Минутная удача (за которую впоследствии московской организации писателей пришлось тяжело расплачиваться) привела Фриду в восторг, она рассказывала друзьям, как я встала и что я сказала, множество раз – до меня отовсюду доходили эти ее ликующие сообщения – и один раз она просвещала несведущих даже при мне.
– Список уже оглашен… – Фрида таинственно понизила голос, как будто пересказывала «Пещеру Лейхтвейса». – И вдруг встает Лидия Корнеевна, очень благонравно просит у председателя слово, вынимает из сумочки какую-то бумагу и опять очень тихо и вежливо просит разрешения добавить к списку несколько имен. (Фрида выдержала паузу.) Председатель от этой тихости и вежливости совершенно растерялся и – разрешил. (Пауза.) И тут Лидия Корнеевна называет, уже очень громко, целых восемь фамилий! Воробьев, Турков, Огнев – всё порядочные люди. Их, некуда деться, включают в список, и… (радостный смех, круглые глаза) восемь подонков проваливаются! Такое (она жмурит глаза, словно вкушает мороженое) – такое увидишь только в счастливом сне…
8. Тринадцатый подвиг Геракла
Тринадцатым подвигом Геракла, вершиной Фридиной спасательной деятельности, ее мультанским процессом было безусловно дело Бродского10.
По ее просьбе я познакомилась с хулиганской статьей о поэте в «Вечернем Ленинграде»; по ее просьбе вместе с нею написала письмо в ЦК партии. По ее совету – письмо к одному из деятелей аппарата ЦК, которое она приняла как предисловие к своей записи.

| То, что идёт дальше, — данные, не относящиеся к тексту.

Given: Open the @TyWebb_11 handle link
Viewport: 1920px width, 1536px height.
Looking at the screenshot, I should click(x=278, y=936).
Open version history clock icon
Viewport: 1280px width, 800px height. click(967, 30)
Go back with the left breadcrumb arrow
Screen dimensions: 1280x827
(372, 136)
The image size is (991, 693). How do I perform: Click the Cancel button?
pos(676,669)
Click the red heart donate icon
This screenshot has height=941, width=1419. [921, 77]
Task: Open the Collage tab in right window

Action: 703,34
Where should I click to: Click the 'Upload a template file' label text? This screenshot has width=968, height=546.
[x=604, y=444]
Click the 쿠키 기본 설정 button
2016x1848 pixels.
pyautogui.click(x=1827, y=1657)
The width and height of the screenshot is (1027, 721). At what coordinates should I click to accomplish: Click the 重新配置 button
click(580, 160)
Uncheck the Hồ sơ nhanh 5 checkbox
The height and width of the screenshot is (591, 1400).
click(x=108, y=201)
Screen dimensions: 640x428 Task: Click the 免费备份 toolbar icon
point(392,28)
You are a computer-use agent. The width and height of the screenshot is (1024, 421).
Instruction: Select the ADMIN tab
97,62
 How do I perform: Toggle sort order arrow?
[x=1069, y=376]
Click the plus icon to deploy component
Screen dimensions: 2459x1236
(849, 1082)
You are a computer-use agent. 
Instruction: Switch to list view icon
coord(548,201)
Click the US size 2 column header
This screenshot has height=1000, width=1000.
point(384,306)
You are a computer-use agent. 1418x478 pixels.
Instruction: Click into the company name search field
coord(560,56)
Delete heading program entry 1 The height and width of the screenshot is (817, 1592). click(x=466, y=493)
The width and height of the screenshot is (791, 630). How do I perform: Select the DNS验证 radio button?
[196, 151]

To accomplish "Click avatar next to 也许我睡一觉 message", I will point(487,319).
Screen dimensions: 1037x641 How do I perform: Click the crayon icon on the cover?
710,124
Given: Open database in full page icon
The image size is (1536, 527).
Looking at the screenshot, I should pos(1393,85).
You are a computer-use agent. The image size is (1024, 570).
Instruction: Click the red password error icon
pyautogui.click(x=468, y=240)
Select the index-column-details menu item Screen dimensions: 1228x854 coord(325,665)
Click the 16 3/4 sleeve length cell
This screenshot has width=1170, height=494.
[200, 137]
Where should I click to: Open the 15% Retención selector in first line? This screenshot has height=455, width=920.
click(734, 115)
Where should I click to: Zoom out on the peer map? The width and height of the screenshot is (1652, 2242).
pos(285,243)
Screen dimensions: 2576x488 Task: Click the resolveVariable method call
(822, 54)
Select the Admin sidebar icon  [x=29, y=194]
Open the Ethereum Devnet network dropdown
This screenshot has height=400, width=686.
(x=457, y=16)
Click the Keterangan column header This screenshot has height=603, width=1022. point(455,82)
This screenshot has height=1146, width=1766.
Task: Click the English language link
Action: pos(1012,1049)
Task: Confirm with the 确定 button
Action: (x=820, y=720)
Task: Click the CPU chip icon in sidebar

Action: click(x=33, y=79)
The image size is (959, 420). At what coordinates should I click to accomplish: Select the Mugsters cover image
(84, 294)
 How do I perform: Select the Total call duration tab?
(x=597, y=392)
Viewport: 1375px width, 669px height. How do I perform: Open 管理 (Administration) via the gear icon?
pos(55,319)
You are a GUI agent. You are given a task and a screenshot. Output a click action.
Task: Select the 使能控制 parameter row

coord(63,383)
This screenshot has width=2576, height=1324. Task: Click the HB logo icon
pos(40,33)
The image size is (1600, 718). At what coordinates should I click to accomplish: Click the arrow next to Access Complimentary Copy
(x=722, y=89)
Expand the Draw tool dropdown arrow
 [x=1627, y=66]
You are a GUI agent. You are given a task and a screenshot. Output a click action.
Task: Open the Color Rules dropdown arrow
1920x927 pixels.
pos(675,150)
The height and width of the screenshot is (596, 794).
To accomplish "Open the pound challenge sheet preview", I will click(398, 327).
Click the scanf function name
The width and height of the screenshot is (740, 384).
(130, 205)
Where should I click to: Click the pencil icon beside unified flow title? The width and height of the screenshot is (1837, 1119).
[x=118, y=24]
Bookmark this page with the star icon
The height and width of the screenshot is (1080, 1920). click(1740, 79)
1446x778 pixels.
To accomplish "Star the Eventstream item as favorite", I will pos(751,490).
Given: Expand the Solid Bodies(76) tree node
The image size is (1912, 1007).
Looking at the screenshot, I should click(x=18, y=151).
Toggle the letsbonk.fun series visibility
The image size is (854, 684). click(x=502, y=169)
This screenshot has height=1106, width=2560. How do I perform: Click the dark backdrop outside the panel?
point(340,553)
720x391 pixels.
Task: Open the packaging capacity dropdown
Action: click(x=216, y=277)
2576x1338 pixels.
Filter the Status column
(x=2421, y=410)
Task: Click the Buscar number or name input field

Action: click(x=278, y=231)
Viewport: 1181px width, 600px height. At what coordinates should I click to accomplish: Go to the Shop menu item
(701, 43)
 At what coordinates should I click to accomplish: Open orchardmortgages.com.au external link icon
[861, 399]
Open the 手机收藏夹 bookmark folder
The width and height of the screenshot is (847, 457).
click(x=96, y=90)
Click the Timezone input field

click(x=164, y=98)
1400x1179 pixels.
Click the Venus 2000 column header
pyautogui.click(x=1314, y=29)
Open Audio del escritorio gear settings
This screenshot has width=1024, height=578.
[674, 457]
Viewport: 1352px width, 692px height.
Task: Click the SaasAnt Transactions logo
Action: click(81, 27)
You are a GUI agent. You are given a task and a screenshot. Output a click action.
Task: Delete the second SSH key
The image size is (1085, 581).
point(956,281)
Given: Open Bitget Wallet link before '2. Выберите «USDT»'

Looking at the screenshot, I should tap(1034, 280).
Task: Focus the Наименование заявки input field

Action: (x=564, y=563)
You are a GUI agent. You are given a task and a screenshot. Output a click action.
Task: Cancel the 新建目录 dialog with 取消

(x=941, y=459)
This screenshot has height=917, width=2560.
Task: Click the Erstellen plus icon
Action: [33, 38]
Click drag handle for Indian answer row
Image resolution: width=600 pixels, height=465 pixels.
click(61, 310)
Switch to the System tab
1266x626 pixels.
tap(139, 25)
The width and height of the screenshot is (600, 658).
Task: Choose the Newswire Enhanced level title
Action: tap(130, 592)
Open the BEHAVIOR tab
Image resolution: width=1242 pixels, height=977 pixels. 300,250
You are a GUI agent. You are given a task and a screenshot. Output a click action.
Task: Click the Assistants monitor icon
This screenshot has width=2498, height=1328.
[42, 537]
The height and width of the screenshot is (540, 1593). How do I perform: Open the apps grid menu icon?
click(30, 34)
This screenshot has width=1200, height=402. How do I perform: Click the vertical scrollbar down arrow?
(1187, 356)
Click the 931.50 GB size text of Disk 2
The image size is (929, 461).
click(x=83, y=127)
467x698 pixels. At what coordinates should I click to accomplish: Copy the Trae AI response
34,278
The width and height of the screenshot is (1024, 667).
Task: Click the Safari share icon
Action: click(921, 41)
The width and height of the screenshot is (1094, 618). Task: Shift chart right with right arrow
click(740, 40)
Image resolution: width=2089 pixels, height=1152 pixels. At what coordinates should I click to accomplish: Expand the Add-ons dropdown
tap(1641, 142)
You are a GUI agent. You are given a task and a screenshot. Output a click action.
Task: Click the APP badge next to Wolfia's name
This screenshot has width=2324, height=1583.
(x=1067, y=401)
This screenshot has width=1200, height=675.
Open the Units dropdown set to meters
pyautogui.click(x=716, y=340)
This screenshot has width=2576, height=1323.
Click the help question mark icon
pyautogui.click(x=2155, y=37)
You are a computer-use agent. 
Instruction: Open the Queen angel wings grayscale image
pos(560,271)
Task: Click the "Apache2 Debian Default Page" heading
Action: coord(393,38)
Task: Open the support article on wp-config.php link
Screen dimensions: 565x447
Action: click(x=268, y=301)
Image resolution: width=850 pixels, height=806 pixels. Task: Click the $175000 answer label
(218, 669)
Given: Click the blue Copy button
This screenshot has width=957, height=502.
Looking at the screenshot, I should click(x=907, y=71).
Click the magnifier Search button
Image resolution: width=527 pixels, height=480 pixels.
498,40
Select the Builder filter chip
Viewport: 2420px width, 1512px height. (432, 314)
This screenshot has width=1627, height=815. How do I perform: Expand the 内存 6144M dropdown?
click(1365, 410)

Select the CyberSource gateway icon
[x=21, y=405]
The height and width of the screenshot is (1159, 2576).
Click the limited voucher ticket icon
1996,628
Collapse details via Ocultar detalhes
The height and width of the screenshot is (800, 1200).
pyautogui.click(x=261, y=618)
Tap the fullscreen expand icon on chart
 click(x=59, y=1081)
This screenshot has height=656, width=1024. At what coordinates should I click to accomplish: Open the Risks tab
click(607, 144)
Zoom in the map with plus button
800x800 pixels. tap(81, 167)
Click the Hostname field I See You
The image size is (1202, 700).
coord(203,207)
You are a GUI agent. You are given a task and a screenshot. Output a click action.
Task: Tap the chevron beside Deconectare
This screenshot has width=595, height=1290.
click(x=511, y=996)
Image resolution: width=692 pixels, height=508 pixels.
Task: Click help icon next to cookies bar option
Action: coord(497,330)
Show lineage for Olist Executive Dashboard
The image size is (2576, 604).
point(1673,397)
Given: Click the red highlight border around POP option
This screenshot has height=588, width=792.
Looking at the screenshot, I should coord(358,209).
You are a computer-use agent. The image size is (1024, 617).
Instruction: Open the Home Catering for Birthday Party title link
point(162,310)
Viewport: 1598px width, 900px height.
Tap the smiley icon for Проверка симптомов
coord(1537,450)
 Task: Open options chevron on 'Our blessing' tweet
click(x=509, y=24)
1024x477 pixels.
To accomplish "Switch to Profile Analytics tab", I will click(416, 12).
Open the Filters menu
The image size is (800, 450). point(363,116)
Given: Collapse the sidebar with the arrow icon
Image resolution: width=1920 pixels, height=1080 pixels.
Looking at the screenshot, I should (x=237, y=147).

Это дело войдет не только в биографию поэта, не только во Фридину доблестную биографию; оно войдет в историю общественной жизни нашей страны.
И не потому, что кто-нибудь его раздул, искусственно придал ему несоответствующее значение. Нет. И не потому даже, что в толстых пыльных папках сияют лучезарные имена Ахматовой и Шостаковича, что листы судебного дела украшены именами Чуковского, Маршака, знаменитых иностранцев. Не потому, как думали некоторые, что группа литераторов – Н. Грудинина, Н. Долинина, Е. Эткинд, В. Адмони в Ленинграде, Ф. Вигдорова, Е. Гнедин, Р. Орлова, Л. Копелев, я в Москве боролись за освобождение Бродского каждый день, не давая никому остывать, отступать, забывать. Его и без нас не забывали; недаром за него вступились более пятидесяти молодых ленинградских литераторов; и целая группа геологов; и деньги для него собирала интеллигенция обоих городов; и ездили его навещать в Коношу не только близкие друзья, но и люди, никогда его в глаза не видавшие. Не мы, так называемые «защитники Бродского», своими хлопотами раздули это дело и придали ему такое значение; сама жизнь подняла и развернула над нашими головами, как знамя, требование освободить поэта.
Старики, пережившие царское время, увидели в деле Бродского пакостную отрыжку антисемитизма. Фрида просила меня рассказать обо всем Самуилу Яковлевичу; когда я пришла к нему, он лежал в постели, укрытый, после очередной медицинской процедуры. «Дело Дрейфуса и Бейлиса вместе – вот что такое дело Бродского, – сказал он мне, прочитав статью в «Вечернем Ленинграде» и выслушав мой рассказ о лернеровских подлогах. – Когда я начинал жить – кругом была эта мерзость, и вот теперь, когда я уже старик, опять». Он завернулся в одеяло, сел, спустив с кровати ноги, снял очки и заплакал.